Frank sought Stapleton’s comments for his article, but alas, as Frank reported:

John Frank: “Michael Fortney, a spokesman for Stapleton, declined to make him available for an interview and blamed the media for spreading falsehoods about the legislation.”

So John Frank dutifully did the best he could anyway to piece together Stapleton’s best response to the substantive issues at play. But this wasn’t good enough for Stapleton, who trashed Frank’s reporting on KLZ 560-AM’s nooner show yesterday:

 Stapleton (@5:40 below): “John Frank’s reporting, which was lacking to be diplomatic, was completely misleading, never once illuminated my track record of suing the pension system, lowering the [assumed] rate of return, leading the defeat of Amendment 66, the largest tax increase in Colorado history, because the money was going to back fill obligations in the pension system. I mean, the notion that somehow I’ve become sideways, because I’m in league with the pension system–the facts don’t quite bear that out.”

That’s not what the article said at all, but Stapleton went further, telling KLZ host Ken Clark that he thinks The Post has a bias against “statewide elected Republicans,” and so he’s “really isn’t surprised” that The Post’s coverage “has been not accurate.”

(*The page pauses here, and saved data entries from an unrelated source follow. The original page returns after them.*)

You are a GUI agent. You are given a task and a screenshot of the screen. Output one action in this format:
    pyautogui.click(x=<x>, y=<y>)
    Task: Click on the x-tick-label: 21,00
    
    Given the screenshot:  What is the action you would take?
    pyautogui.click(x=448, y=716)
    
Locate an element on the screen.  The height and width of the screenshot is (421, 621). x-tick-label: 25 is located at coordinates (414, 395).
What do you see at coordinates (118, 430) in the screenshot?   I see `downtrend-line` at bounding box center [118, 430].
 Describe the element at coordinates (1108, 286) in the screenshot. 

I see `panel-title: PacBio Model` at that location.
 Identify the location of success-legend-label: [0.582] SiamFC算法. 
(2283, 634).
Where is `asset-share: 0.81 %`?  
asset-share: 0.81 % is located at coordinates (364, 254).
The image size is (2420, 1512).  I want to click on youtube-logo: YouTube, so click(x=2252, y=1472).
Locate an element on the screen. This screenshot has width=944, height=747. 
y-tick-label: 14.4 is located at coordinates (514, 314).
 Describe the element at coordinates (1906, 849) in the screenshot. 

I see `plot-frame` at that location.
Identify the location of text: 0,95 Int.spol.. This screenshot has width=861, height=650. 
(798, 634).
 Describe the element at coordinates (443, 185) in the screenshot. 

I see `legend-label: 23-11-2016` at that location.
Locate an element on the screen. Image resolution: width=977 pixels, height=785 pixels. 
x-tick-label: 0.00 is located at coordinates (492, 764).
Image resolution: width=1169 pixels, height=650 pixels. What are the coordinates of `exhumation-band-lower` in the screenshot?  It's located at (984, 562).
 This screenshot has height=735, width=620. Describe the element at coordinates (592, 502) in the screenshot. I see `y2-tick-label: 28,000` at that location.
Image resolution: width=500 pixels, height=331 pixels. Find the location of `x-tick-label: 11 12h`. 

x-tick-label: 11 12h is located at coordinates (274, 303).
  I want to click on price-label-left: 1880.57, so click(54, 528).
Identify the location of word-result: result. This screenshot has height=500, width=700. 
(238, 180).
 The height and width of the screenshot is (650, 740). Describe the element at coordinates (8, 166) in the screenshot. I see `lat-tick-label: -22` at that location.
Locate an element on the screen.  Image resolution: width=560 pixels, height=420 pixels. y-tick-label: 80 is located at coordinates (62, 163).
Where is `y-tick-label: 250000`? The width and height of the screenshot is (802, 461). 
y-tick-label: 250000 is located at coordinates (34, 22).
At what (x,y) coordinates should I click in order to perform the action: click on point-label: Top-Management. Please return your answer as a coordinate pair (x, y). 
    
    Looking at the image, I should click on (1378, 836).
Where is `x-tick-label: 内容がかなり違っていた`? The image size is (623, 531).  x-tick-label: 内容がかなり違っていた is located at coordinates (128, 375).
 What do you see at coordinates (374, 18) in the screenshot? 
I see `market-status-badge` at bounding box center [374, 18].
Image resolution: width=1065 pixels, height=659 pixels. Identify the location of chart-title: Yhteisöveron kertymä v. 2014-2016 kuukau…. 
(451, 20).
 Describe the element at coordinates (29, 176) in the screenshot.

Stapleton (@1:30 below): “The Denver Post, their coverage of this, has been not accurate and misrepresentative of my position from the beginning, which really isn’t surprising as a statewide elected Republican.”

You can add another layer of irony to this accusation, because one of the state’s most conservative/libertarian journalists, Vincent Carroll, wrote that Stapleton “migrated into incoherence” when Stapleton previously attacked The Post’s coverage of the PERA legislation.

In his KLZ interview, Stapleton maintained that he never favored the issuance of bonds to bolster PERA, even though he did support giving himself the authority to issue the bonds. But evidence shows he was ready to issue the bonds under specific circumstances.

On the radio, Stapleton tried to explain his position with an analogy:

Stapleton: “The police have the authority to arrest anyone anytime, but they don’t necessarily do it. The same thing with the authority to issue these bonds.”

That’s Stapleton migrating into incoherence yet again, and you would have expected Ken Clark, an anti-PERA extremist, to call him on it.

You wouldn’t give the police authority to make arrests if people did’t break laws. Why would Stapleton, who’s specified when he’d actually issue the PERA bonds, seek authority to issue bonds if he didn’t want to issue bonds?

In the end, Stapleton seemed to slam the door on any future efforts to help PERA make money. He trashed the process and The Post.

Stapleton (Below @4:15): The mistake that I made was thinking I could go into negotiations with the pension system, even though I’d been at their throat for the last four years, and that they wouldn’t put out fictitious numbers behind my back that had nothing to do with the legislation, which caused the reporting of this to be completely misrepresented in The Denver Post.

Lesson for reporters from all this: Next time Stapleton goes into hiding and refuses to talk to The Post or some other reporter, track him down and don’t take “I’m-not-talking-to-you” as a response. And bring along a camera. Stapleton has asked for this treatment, but why not apply it to others like him, too?